[TASK DESCRIPTION]
Transcribe the records word for word, starting at the line that contains "Given: Go to HOME via the logo icon" and continuing through the end of the records.

(Item position entries)
========================================

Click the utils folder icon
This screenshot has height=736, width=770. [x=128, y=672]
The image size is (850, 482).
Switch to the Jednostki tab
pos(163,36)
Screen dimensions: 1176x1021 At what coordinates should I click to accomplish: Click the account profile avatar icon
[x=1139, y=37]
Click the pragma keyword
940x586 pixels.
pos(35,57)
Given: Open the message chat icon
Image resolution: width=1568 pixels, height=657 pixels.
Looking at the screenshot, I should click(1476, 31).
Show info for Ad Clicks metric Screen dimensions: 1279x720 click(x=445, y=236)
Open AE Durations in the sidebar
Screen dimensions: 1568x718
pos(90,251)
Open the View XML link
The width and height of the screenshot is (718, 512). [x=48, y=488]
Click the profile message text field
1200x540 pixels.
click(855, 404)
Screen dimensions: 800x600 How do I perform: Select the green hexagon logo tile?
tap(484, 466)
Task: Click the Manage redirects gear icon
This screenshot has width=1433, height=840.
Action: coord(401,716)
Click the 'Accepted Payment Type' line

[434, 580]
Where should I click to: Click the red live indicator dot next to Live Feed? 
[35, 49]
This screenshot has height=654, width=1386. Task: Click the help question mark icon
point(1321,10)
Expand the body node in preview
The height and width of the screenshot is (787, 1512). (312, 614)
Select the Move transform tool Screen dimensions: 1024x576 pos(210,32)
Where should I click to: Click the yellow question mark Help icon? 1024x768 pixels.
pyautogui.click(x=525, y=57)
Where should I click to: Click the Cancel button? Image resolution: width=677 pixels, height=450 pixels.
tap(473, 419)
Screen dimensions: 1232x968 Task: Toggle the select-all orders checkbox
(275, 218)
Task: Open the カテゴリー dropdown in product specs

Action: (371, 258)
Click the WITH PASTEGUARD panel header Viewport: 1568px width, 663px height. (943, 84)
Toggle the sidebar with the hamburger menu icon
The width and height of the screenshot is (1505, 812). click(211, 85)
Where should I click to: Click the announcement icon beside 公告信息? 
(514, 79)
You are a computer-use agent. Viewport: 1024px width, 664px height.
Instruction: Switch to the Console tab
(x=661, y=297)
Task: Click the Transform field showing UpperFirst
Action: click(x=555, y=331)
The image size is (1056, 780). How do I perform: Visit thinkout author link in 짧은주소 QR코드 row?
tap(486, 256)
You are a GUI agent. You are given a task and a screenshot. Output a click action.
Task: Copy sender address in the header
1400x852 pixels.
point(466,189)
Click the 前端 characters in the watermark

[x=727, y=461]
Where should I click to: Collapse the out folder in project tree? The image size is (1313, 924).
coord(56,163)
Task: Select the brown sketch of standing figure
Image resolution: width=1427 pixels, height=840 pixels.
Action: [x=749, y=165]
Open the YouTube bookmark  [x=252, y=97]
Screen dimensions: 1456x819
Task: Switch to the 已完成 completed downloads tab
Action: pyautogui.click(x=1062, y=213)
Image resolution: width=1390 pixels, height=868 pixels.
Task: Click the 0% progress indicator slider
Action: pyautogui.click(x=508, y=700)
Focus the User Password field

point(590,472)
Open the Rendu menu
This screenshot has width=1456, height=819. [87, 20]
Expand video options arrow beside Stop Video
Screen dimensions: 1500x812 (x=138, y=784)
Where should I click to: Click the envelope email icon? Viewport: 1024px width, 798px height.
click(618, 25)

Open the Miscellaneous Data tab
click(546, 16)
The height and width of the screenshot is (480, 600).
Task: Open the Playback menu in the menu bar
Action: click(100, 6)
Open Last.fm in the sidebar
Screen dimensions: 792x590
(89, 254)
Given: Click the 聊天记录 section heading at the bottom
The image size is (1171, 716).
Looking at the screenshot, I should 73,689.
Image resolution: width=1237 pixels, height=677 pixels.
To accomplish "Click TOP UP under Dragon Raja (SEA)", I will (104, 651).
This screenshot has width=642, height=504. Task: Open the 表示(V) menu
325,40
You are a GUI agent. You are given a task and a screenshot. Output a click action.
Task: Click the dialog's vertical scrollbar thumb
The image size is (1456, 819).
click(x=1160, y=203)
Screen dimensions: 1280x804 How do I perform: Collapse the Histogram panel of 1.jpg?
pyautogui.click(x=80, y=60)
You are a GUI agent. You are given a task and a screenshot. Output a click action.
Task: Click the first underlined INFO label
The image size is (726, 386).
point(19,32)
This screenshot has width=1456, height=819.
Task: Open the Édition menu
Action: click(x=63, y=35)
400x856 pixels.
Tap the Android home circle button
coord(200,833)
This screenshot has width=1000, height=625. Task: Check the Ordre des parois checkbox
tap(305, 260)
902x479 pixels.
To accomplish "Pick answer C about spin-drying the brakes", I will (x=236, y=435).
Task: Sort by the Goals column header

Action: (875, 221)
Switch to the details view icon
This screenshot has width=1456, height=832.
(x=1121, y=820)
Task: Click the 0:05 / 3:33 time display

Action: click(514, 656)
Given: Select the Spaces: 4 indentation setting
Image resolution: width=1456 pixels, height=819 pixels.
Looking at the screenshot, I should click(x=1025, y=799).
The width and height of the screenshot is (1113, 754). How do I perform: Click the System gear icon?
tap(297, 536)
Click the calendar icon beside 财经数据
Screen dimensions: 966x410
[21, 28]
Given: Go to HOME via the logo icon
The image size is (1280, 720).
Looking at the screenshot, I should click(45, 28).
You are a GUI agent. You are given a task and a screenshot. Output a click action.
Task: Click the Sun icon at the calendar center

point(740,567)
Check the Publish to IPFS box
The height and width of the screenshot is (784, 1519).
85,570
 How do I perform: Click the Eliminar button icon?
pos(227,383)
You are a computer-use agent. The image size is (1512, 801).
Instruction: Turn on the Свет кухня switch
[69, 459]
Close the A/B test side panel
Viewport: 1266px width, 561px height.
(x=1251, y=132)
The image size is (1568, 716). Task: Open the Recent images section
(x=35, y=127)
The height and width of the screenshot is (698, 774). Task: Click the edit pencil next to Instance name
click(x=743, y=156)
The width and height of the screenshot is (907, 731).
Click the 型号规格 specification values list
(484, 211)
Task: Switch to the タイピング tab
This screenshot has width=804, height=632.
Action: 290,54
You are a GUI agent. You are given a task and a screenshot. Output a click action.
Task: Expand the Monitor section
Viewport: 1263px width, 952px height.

========================================

[RESULT BELOW]
Given: Go to HOME via the logo icon
The image size is (1280, 720).
Looking at the screenshot, I should click(45, 28).
You are a GUI agent. You are given a task and a screenshot. Output a click action.
Task: Click the Sun icon at the calendar center

point(740,567)
Check the Publish to IPFS box
The height and width of the screenshot is (784, 1519).
85,570
 How do I perform: Click the Eliminar button icon?
pos(227,383)
You are a computer-use agent. The image size is (1512, 801).
Instruction: Turn on the Свет кухня switch
[69, 459]
Close the A/B test side panel
Viewport: 1266px width, 561px height.
(x=1251, y=132)
The image size is (1568, 716). Task: Open the Recent images section
(x=35, y=127)
The height and width of the screenshot is (698, 774). Task: Click the edit pencil next to Instance name
click(x=743, y=156)
The width and height of the screenshot is (907, 731).
Click the 型号规格 specification values list
(484, 211)
Task: Switch to the タイピング tab
This screenshot has width=804, height=632.
Action: 290,54
You are a GUI agent. You are given a task and a screenshot. Output a click action.
Task: Expand the Monitor section
Viewport: 1263px width, 952px height.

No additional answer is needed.